Banlieues burning

Published 8:32 pm Friday, November 18, 2005

By Staff
In France, Arab, Asian and African immigrants are trapped outside the central cities in squalid apartments in the suburbs.
It's these banlieues ringing Paris and other French cities that burned.
It was a red-skied scene reminiscent of the tumultuous spring of 1968 when student riots brought down the government.
Crowds of stone throwers clashed with police night after night.
Figures in the shadows hurled Molotov cocktails at cars and buses.
Rioters were mostly Arab or black, but mostly French, too, since they were born in the desolate neighborhoods they were setting ablaze as their anger arced across northern Paris.
Police and firefighters trying to extinguish the rebellion only succeeded in inflaming it further.
Zero-tolerance crime-fighting Interior Minister Nicolas Sarkozy, in particular, who wants to succeed President Jacques Chirac in 2007, stoked anger with his tough talk that the young rebels were “scum.”
French leaders attempted to find a balance between condemning the violent rage and understanding it, but revealed mostly their powerlessness to impose order on the chaotic spasm.
In an embarrassing admission of its loss of control, the government suspended train service between Paris and Charles de Gaulle Airport.
France's image of itself as a model for tolerant social equality burned along with the vehicles in the tinderbox that is the working-class suburbs of Paris.
The burning banlieues are just far enough removed from the glittering center of the romantic city that few foreigners see the high-rise public housing where unemployment surpasses 40 percent.

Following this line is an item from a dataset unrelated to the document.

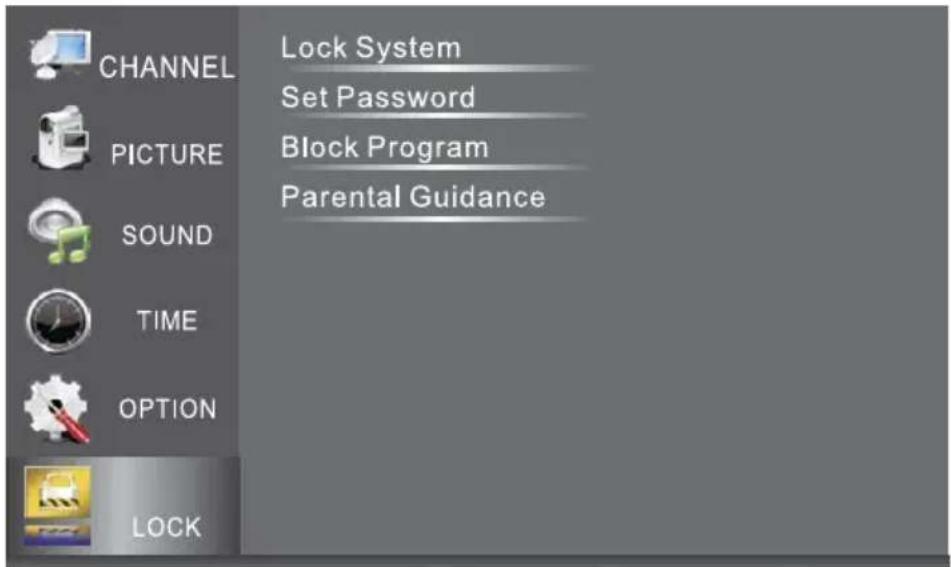
Task: Switch to the CHANNEL menu label
Action: click(x=166, y=68)
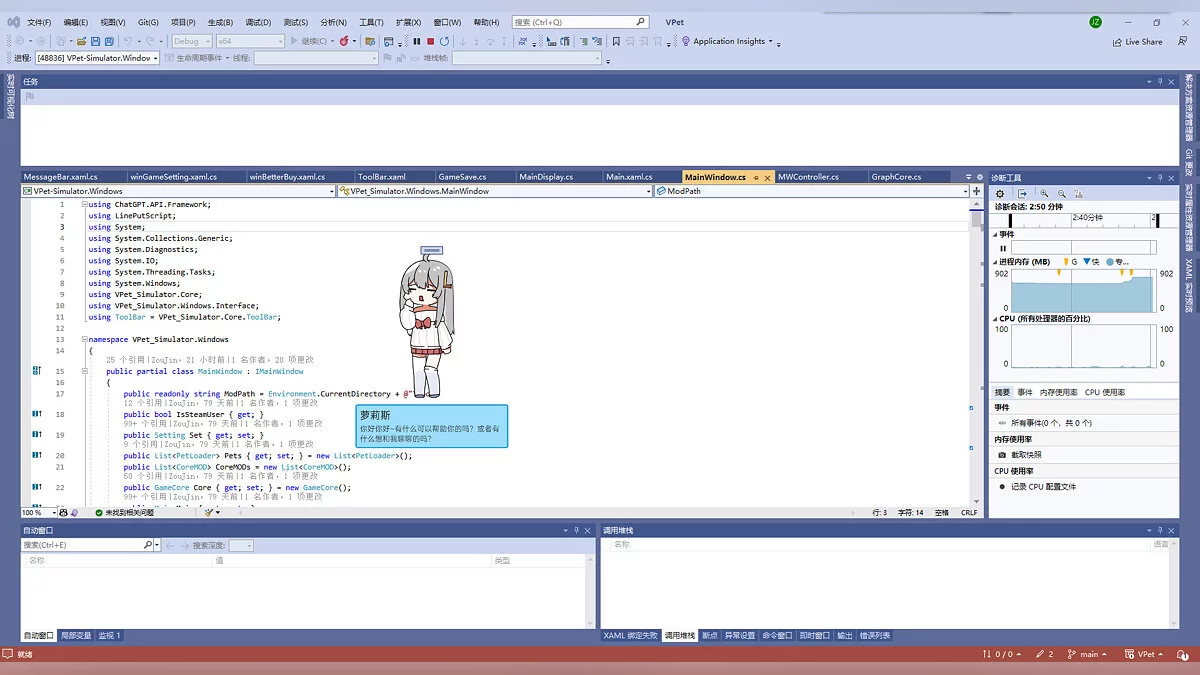Restart the debug session
The height and width of the screenshot is (675, 1200).
point(445,41)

France clings to a belief that arriving newcomers are officially French and need no special treatment to guarantee their equality against job and housing discrimination.

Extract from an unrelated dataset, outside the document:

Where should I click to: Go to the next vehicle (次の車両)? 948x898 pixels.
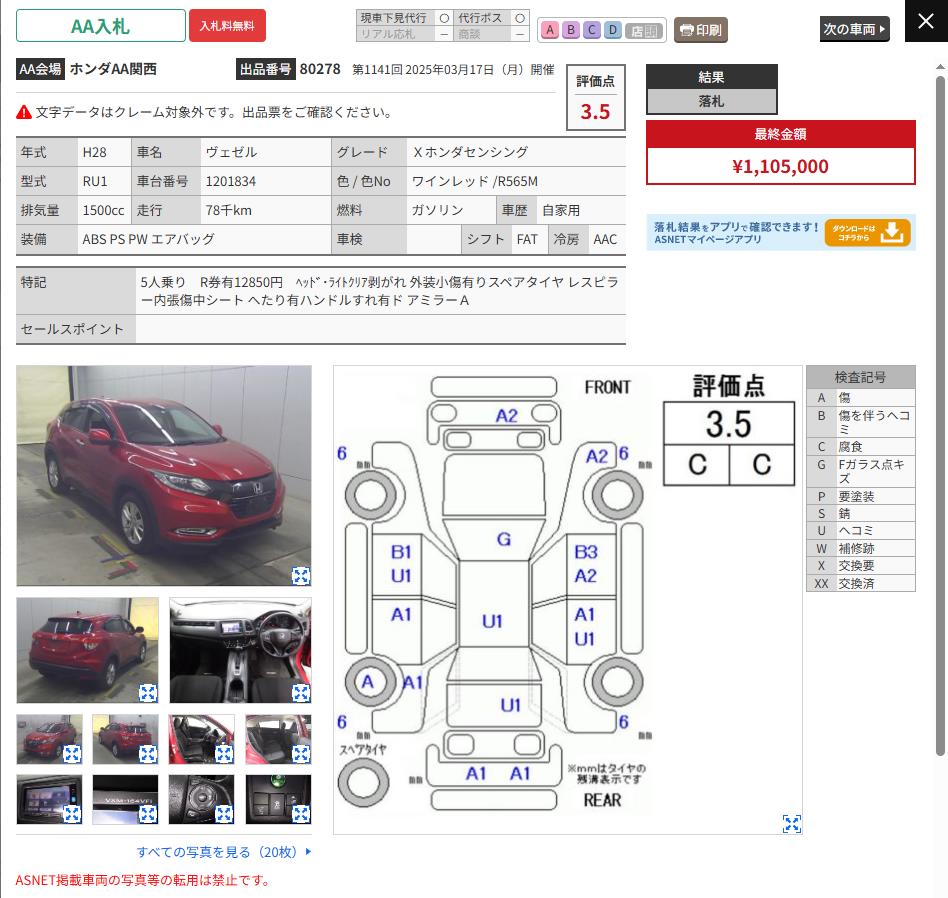pyautogui.click(x=854, y=29)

Their political leadership consists of one Cabinet minister born in Algeria.
Sparking the rioting were the deaths of two teens who thought they were being chased by police and hid in the relay station of a high-voltage transformer, where they were electrocuted.
An official inquiry determined there had been no pursuit.
But after nine nights of uprising, clashes spread as far south as Marseilles.
Thousands of cars had been torched and buses, schools and government buildings had also been set on fire.
Despair runs deep in a country with 5 million Muslims.
Resentment is likely to continue to smolder until widening disparities between France and its banlieues of marginalized second-class citizens are bridged.